The All India Football Federation celebrates its 75th anniversary on 23 June 2012, with the legendary Chuni Goswami (captain of the Indian team which won the gold medal in the 1962 Jakarta Asian Games) unfurling the AIFF flag at their headquarters in Delhi. In the 21st century, the AIFF has tried to professionalize both the game in India and their own administration. As the AIFF celebrates their 75th anniversary, it is appropriate to delve into the past and focus on its origins and functioning in the last 75 years and highlight the men who have served as Presidents and secretaries all these years.

How it all Began

After several acrimonious meetings and intensive deliberations, the All India Football Federation (AIFF) came into existence in the summer of 1937. After Independence, the AIFF sought affiliation to the world body FIFA. So eleven years after being founded, the AIFF joined FIFA in 1948. The AIFF has played an active role in promoting football, not only in the country, but also in Asia. India was one of the founder members of the Asian Football Confederation (AFC) in 1954. The AFC was formed when several Asian delegates met during the 2nd Asian Games in Manila in 1954.

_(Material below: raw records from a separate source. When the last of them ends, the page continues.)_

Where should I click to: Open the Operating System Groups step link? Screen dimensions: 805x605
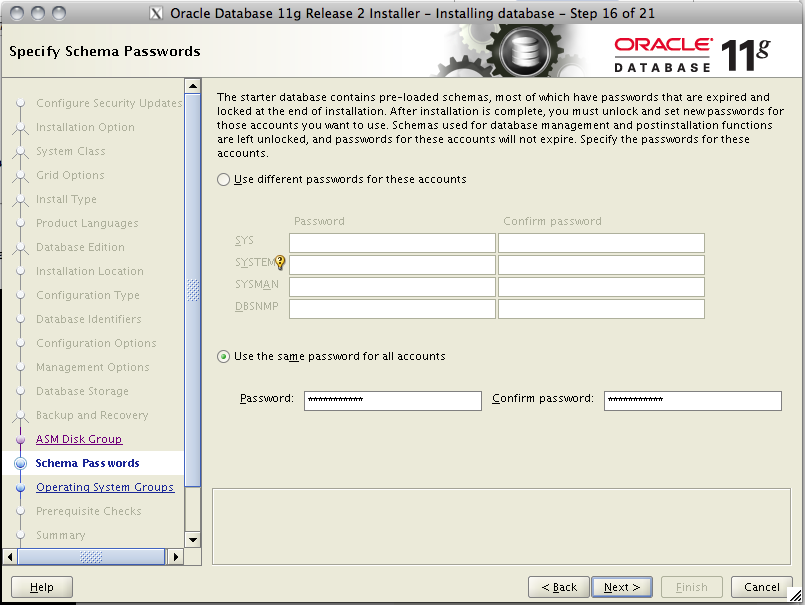tap(105, 487)
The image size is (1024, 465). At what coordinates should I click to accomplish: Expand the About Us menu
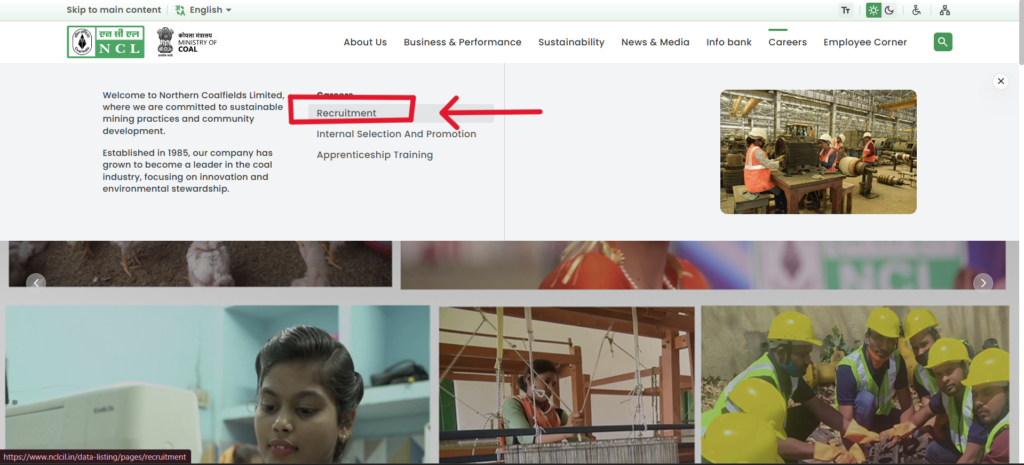point(365,42)
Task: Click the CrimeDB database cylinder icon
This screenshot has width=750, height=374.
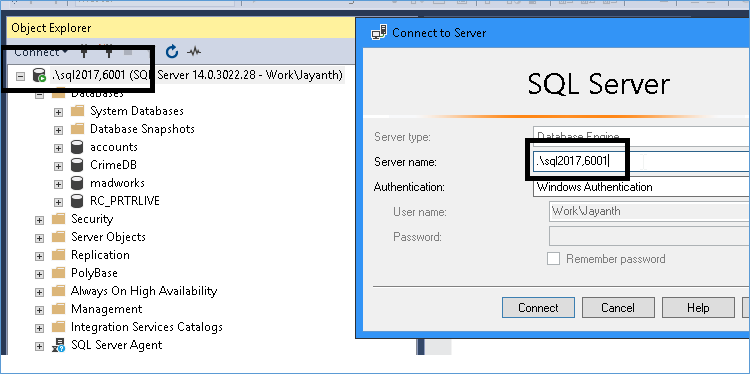Action: coord(77,165)
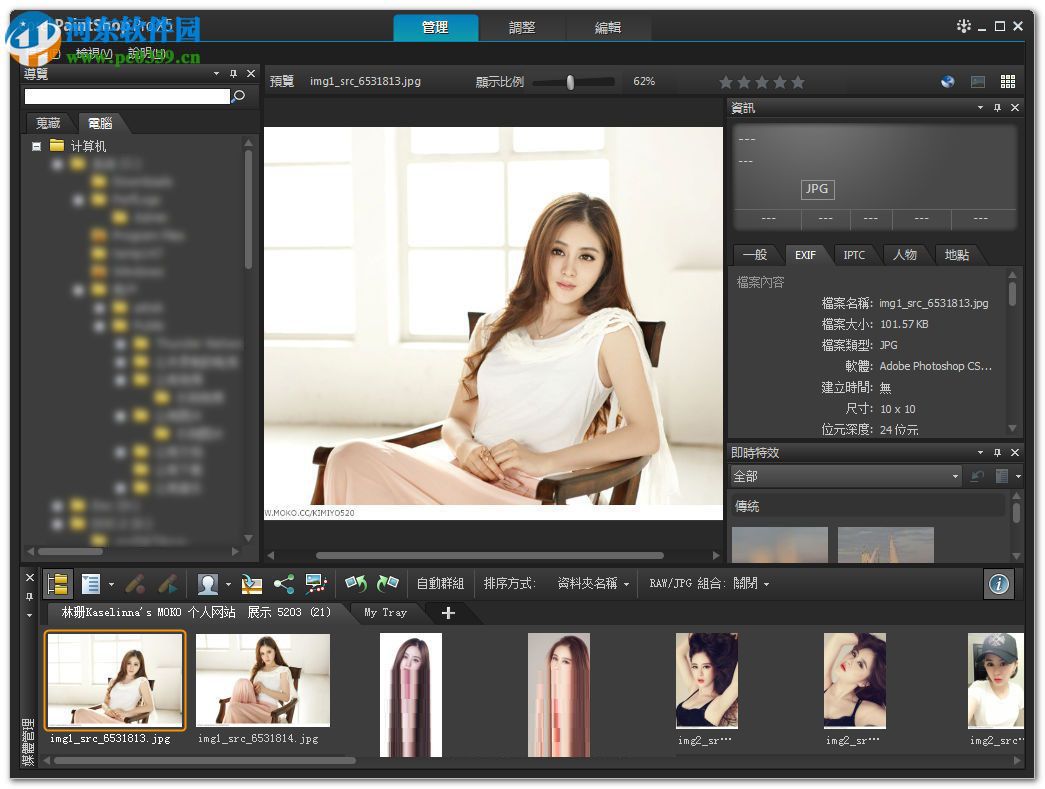The height and width of the screenshot is (789, 1045).
Task: Click the Redo arrow on the bottom toolbar
Action: (x=385, y=583)
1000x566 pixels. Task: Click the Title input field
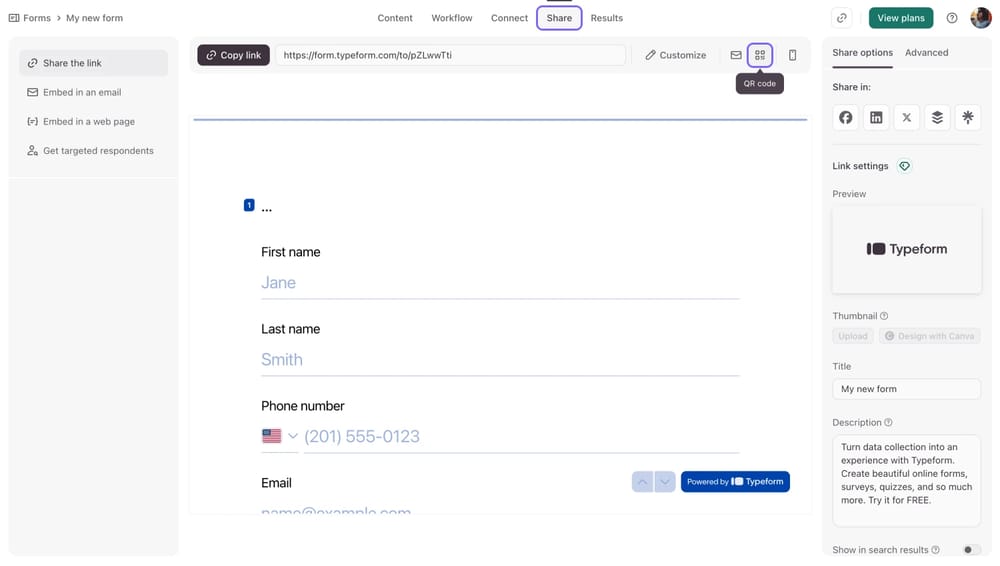(906, 389)
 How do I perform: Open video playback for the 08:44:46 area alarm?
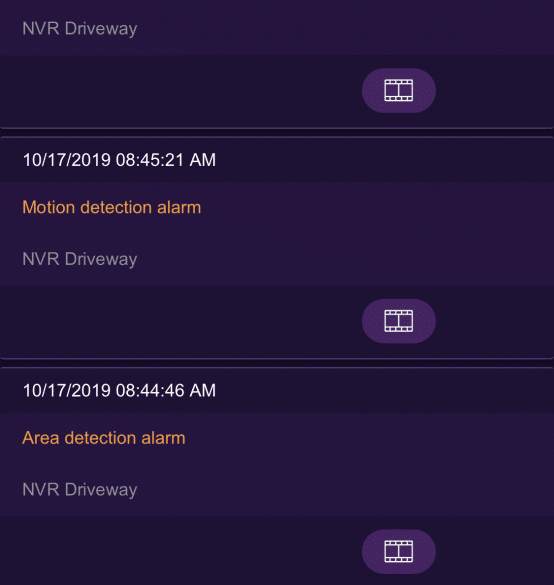click(x=398, y=551)
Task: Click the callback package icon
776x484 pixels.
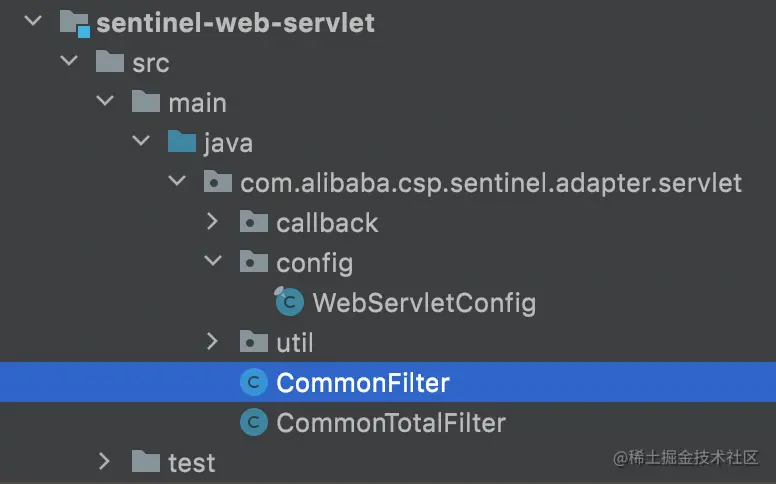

 Birth of AIFF                                                                                  

On 23rd June 1937, at the Army Headquarters, Simla, the All India Football Federation was formed at a meeting of the representatives of football associations of six regions where the game was very popular in those days. The six regions which attended that historic meeting were Indian Football Association (IFA), the ruling body of the game in Bengal, Army Sports Control Board, United Provinces, Bihar, North West India Football Association and Delhi.

Before the birth of AIFF, there was no properly constituted national organisation. However, the Indian Football Association, the oldest association of its kind in the country, was recognised by football lovers throughout the country, as the ruling body of football in the country. So the AIFF had in the Indian Football Association (Bengal), a forerunner that dates back to 1893. In its formative years, Englishmen dominated the executive committee of the IFA. In fact, the only Indian representative was Kalicharan Mitra from the Sobhabazar Club. Methodical organisation and sustained efforts to promote the game in Bengal made the IFA the premier football body in the country in the early decades of the 20th century. For all practical purposes, it was the national controlling body largely because the IFA was affiliated to the Football Association of England. Hence all foreign tours were conducted by the IFA. Also all the foreign teams negotiated with the IFA for visits to India and matches in Calcutta and other cities in India.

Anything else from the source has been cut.